◆ Problem details ◆
Keep every line in which "danych" occurs and drop the rest of the data.
-*-*-
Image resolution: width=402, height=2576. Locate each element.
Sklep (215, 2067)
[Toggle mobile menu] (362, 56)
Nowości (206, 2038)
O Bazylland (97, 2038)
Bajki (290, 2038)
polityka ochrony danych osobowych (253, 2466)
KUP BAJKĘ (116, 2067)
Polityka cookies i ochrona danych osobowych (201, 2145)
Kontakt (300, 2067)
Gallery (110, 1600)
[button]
-*-*-
◆ Your solution ◆
polityka ochrony danych osobowych (253, 2466)
Polityka cookies i ochrona danych osobowych (201, 2145)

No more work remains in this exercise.